Fighting the Isolation of Being Mentally Ill- Teens with Bipolar



Fitting in when you are growing into adulthood can be tough enough but when you are also coping with a mood disorder, life can sometimes be lonely.

Teenagers can be self-absorbed and many are not compassionate to the needs of a friend who suffers from a mood disorder. Unless a teen lives with it, most teens can get tired of an emotionally needy friend.

When you suffer from a mood disorder you are often just trying to survive the mood swings and you may not be the best friend you can be.

A teen with a mood disorder often doesn't realize how straining it can be to deal with their ups and downs. Their erratic behavior can be a turn-off and sometimes their actions can cause the break-up of friendships. A teen suffering from depression often isolates themselves from the world and then is sad because they feel so alone.

As the parent of a teen with bipolar, it saddens me how lonely my teenager is at times. The depression usually causes him to isolate himself from everyone. At other times he is bored because he lacks the "normal" teenage social life. Many times it seems like he looks to me for entertainment.

Being an adult with adult responsibilities sometimes I just want a break from it all. I fight my own demons at times and getting "me" time just isn't possible with an emotionally fragile teenager.

I remember my own teen years and although I wouldn't want him to emulate them, I do wish that he had half the adventures I did.

I don't long for "normal" but I do hope for something more than he has right now.

Learning how to find your place in the world is essential for every teenager. You do this by socialization, getting your first job, having your first date, etc. My teen is so far behind in the "normal" teenage experiences.

It is a much different world for today's teens. With social media/networking, many teens form strong bonds with people they have never set eyes on. Even teens with a so-called "normal" social life choose to spend their time communicating through texting instead of old-fashioned conversation.

It is so easy to get caught up in technology. I fear that it does cause many of our teenagers to lack learning the social skills to grow into healthy adulthood. Imagine the teen who has a mood disorder and instead of being forced to be out there in the real world instead gets caught up in the cyber world.

A parent needs to push them to put the phone down and get out there. How many parents actually can devote the time to policing their teen into a healthier way of life?

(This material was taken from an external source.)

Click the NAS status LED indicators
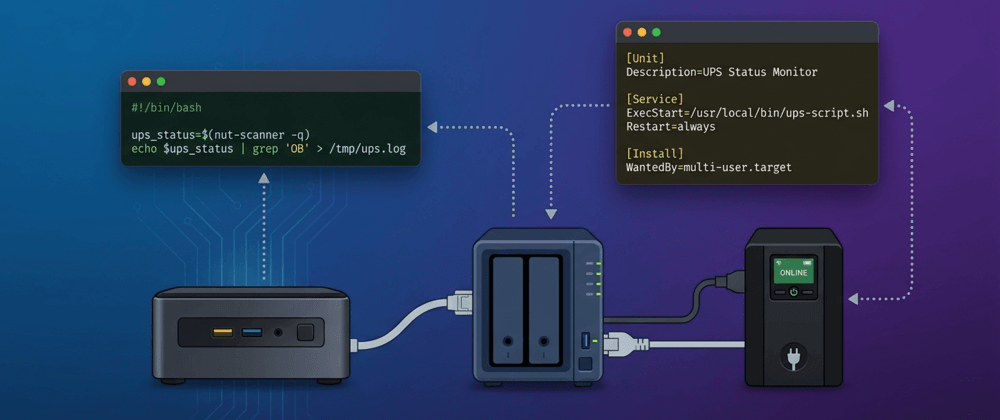Screen dimensions: 1000x420 (597, 280)
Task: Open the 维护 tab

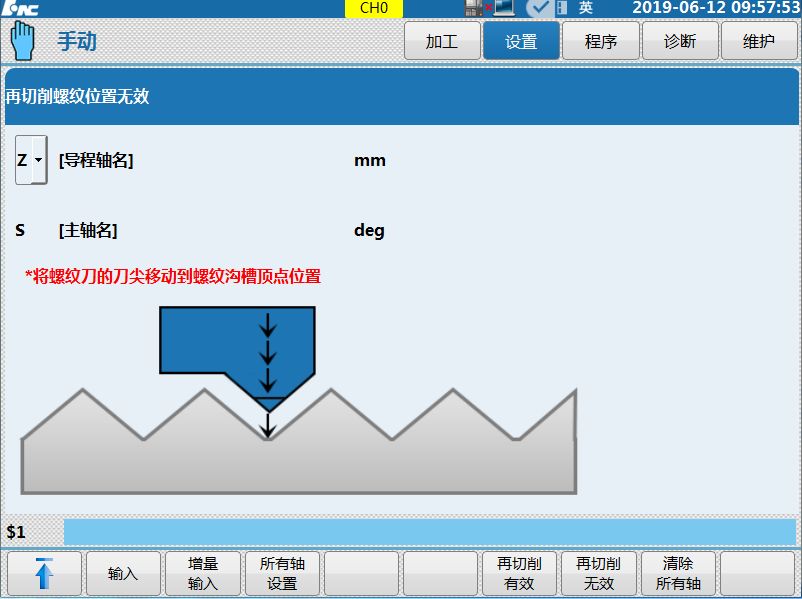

As a parent who has tried, I admit that I am not always successful. Time demands keep me for putting up a fight some days.

The challenge of being a mom to a teenager with bipolar is great. Hope is something that I never lose- no matter what.

I can't.

Someday maturity will catch up and that inner fight will burn. My teen will choose to find his place in this world and will overcome or learn to cope with the symptoms of bipolar.

The future might be different than what I expect it will be. Our children are growing up in a much different world than we did. For all the good technology has given us it has also given us bad. Finding the balance and growing up healthy is more of a challenge than ever. For a teen with bipolar it is a much bigger challenge.

In the meantime I encourage my teen to physically get together with friends. I urge him to join after-school clubs and look for his first job.

I encourage him to get outside and exercise even if I have to go along for the walk. (it doesn't hurt me but it sure is tough to make the time)

Balance is the key and if I can teach him to find that healthy balance, hopefully he will grow into an adult with better coping skills to handle a life with bipolar.